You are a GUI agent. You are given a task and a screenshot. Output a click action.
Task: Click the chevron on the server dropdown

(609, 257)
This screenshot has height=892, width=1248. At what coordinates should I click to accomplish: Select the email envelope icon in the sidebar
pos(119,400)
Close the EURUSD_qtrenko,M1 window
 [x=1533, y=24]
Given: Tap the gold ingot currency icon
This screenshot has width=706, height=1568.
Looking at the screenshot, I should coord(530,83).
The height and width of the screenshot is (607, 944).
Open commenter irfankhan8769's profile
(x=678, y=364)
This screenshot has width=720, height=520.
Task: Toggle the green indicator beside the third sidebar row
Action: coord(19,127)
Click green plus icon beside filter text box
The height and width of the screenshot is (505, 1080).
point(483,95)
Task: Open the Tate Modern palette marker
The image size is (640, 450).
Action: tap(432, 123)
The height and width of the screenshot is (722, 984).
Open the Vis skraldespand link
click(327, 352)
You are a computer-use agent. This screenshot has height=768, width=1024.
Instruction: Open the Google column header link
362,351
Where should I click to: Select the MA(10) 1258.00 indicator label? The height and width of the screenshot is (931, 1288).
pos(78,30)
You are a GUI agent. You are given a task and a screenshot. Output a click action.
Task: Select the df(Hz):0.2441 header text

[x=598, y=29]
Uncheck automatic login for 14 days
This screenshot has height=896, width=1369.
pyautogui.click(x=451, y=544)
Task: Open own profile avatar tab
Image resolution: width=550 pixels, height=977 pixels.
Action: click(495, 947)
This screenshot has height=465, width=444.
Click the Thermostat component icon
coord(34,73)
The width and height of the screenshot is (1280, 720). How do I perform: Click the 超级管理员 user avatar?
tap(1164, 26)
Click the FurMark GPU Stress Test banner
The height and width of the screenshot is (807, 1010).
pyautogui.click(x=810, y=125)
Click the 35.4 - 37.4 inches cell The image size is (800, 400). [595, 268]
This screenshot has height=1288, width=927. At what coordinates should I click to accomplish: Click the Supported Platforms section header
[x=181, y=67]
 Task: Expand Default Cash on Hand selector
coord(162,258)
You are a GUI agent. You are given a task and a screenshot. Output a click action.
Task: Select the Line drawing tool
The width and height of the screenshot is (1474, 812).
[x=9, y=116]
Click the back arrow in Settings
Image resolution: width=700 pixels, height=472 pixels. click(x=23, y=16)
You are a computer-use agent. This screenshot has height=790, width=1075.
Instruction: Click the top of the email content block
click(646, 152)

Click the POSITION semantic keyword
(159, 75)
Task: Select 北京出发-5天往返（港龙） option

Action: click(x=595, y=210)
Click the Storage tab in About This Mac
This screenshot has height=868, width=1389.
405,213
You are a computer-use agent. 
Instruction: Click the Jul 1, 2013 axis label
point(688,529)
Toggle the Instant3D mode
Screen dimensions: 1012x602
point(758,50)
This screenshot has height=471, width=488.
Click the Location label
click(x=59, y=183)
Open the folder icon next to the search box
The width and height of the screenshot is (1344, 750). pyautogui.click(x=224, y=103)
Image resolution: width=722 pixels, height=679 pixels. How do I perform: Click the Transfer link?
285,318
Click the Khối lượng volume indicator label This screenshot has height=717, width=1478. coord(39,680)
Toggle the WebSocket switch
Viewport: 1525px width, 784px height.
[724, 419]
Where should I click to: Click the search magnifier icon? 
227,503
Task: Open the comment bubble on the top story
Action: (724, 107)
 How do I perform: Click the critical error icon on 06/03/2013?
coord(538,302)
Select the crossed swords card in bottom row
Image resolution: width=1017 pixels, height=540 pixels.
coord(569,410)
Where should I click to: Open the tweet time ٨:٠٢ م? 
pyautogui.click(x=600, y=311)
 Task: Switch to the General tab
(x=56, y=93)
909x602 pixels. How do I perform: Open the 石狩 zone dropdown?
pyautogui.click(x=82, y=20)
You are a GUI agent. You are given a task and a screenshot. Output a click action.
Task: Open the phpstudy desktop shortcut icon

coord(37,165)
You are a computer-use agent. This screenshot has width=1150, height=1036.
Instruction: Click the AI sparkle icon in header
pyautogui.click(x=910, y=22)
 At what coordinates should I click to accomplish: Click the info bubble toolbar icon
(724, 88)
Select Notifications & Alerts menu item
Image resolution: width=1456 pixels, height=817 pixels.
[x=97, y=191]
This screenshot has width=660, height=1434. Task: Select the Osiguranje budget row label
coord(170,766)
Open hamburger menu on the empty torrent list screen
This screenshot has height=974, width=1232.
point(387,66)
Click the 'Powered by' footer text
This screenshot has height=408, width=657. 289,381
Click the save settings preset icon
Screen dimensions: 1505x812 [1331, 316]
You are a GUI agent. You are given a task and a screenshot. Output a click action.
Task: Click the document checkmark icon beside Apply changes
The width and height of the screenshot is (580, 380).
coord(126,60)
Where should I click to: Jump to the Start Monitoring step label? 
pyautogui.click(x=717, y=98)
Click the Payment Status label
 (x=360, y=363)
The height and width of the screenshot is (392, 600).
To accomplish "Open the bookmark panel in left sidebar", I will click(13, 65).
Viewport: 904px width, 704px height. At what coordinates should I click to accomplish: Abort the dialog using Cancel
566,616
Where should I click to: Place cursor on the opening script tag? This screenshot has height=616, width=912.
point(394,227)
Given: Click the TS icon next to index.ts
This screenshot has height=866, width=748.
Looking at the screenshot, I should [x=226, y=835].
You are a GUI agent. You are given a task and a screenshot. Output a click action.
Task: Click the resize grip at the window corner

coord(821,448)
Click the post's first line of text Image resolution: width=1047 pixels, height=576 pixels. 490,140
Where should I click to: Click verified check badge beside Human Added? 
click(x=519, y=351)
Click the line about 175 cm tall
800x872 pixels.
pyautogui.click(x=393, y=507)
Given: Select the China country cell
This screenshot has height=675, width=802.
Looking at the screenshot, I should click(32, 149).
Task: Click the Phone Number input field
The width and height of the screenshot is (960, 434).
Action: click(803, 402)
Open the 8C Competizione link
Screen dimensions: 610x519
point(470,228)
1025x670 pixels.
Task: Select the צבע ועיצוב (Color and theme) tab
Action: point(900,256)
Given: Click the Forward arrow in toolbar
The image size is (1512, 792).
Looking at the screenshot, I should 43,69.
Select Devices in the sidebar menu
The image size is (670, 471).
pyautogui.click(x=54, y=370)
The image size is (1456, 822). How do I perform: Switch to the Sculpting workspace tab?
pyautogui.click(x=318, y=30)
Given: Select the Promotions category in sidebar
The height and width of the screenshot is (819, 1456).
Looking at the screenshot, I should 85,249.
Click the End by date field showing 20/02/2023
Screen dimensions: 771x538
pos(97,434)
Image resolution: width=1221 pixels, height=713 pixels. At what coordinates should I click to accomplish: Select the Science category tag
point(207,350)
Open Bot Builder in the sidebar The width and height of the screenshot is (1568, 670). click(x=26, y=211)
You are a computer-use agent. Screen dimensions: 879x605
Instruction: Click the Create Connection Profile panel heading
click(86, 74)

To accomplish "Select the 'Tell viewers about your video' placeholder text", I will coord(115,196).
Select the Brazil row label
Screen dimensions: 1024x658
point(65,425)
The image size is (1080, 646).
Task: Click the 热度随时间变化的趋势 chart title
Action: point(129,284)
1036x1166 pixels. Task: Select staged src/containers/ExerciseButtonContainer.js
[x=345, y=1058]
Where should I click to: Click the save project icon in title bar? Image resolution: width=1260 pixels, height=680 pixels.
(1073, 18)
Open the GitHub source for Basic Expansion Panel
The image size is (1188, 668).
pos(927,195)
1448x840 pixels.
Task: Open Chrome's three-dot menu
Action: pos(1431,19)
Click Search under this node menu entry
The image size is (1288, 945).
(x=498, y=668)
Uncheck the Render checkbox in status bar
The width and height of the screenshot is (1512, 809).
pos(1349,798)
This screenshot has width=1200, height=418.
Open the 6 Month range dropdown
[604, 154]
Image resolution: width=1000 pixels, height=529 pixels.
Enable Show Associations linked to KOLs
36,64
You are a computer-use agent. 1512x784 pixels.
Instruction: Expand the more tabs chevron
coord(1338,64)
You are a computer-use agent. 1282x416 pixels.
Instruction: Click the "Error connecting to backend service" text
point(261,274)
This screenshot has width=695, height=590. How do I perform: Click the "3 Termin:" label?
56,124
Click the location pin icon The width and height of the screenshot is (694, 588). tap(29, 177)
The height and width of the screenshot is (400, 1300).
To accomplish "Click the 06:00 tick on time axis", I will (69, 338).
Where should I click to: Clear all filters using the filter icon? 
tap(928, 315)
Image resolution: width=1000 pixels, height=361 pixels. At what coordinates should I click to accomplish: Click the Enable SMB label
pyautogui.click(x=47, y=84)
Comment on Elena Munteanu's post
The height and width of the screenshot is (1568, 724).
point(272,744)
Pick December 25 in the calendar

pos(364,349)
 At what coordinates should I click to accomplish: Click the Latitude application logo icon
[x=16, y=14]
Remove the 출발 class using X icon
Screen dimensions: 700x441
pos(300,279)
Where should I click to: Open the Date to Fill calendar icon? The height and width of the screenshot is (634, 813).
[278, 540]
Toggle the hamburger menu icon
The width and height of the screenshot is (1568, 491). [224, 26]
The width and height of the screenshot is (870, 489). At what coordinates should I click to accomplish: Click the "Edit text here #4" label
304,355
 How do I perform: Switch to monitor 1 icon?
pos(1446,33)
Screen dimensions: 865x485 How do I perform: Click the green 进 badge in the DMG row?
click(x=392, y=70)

> **Exercise prompt**
If a line above holds the string "computer", return it as it stands.

> **Exercise output**
You are a computer-use agent. This screenshot has height=768, width=1024.
You are a computer-use agent. This screenshot has height=790, width=1075.
You are a computer-use agent. 
You are a computer-use agent. This screenshot has width=1150, height=1036.
You are a computer-use agent. Screen dimensions: 879x605
You are a computer-use agent. 1512x784 pixels.
You are a computer-use agent. 1282x416 pixels.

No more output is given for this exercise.